-- Given data start --
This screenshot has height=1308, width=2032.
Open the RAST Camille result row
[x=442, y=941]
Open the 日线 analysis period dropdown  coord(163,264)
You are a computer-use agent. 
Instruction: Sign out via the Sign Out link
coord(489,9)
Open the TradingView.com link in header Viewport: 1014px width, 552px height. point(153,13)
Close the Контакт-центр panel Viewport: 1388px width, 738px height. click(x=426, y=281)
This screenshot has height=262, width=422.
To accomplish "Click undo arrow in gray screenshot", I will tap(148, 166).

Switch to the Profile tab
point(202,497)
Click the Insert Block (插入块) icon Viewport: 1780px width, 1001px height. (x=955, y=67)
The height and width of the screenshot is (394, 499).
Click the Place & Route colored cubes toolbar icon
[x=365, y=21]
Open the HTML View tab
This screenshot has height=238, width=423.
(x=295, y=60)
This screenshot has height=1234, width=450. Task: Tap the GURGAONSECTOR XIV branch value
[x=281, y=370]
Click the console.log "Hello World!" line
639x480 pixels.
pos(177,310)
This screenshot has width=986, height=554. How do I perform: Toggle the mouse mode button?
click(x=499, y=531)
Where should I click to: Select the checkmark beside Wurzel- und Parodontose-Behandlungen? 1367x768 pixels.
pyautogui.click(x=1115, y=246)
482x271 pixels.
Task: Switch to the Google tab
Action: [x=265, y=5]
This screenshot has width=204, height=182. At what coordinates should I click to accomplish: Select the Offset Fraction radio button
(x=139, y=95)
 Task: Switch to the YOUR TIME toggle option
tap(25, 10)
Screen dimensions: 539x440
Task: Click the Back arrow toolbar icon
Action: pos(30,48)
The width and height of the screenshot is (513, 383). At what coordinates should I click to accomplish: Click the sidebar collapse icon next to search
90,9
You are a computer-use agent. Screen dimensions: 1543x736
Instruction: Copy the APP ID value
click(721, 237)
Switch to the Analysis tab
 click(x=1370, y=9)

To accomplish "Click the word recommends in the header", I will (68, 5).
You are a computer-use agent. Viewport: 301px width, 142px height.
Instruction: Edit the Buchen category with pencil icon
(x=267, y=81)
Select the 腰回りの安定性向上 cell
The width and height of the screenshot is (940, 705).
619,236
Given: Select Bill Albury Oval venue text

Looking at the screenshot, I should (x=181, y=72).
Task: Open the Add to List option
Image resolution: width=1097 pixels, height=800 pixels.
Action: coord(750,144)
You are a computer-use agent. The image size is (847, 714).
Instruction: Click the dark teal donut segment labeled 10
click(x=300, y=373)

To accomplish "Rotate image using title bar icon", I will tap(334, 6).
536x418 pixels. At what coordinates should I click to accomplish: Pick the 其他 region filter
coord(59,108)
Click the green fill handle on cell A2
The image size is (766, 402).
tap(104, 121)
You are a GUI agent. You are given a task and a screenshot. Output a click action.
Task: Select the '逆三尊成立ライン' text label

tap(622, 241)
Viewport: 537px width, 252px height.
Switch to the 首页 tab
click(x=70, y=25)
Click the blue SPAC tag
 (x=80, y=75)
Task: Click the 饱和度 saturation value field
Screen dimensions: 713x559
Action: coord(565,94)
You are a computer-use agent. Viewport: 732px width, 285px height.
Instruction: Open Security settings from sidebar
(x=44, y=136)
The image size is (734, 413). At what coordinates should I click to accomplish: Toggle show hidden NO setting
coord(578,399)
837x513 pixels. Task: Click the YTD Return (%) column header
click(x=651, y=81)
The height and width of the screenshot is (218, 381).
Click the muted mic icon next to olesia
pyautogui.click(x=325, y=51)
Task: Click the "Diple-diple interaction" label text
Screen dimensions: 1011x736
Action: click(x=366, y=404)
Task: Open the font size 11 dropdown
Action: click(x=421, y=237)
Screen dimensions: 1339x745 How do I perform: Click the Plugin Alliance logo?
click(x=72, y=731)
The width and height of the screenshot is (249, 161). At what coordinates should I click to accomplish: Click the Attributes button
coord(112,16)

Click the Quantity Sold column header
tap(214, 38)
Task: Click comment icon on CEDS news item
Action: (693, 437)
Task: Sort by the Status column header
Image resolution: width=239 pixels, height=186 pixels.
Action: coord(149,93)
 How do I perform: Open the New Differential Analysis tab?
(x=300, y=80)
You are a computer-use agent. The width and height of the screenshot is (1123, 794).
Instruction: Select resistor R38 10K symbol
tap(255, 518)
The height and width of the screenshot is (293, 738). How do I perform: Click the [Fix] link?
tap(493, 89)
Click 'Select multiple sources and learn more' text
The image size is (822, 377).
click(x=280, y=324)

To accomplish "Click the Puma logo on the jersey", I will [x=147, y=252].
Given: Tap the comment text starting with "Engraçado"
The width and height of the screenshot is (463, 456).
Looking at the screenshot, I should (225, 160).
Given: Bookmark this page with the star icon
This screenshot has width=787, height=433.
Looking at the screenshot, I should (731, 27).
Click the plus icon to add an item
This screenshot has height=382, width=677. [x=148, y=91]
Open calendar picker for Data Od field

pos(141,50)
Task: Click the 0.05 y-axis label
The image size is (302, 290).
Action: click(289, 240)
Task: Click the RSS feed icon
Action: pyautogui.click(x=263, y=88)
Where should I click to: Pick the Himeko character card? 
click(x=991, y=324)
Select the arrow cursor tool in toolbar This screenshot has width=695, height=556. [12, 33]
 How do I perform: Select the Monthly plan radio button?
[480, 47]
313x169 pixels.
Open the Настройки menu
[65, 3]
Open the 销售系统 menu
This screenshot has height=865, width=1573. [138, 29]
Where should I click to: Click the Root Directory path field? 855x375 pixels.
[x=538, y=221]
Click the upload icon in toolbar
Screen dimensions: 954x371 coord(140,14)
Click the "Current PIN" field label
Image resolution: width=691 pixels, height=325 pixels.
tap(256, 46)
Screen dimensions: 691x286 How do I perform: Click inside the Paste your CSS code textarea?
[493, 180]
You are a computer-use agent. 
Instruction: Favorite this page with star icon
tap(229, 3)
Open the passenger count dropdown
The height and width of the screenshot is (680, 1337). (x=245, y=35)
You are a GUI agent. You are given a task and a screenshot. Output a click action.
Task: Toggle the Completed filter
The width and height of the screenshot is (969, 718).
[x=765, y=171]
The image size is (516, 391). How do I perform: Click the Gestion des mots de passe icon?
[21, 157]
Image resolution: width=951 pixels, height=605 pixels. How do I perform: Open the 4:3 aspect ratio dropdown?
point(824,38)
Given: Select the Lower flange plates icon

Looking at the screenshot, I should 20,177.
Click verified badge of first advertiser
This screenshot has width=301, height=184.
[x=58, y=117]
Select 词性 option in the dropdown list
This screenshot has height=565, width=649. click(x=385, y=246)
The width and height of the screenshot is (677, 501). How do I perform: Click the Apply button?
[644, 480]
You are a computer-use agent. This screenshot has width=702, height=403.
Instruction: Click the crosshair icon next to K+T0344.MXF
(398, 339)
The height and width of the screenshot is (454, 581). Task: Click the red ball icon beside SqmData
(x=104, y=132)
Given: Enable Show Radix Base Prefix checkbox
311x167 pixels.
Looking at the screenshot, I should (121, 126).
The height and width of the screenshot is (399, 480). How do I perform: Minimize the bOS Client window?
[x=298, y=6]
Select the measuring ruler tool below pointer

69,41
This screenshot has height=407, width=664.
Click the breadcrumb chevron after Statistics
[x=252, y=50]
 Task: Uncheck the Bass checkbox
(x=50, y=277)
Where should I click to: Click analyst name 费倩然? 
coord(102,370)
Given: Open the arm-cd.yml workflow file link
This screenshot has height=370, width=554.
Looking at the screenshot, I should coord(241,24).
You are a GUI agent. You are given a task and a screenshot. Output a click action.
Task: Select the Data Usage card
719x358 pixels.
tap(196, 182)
-- Given data end --
• _Required task_: Please pick out every line above that contains the word "sidebar" and copy each one.

• _Final result_:
The width and height of the screenshot is (513, 383). At what coordinates should I click to accomplish: Click the sidebar collapse icon next to search
Instruction: Open Security settings from sidebar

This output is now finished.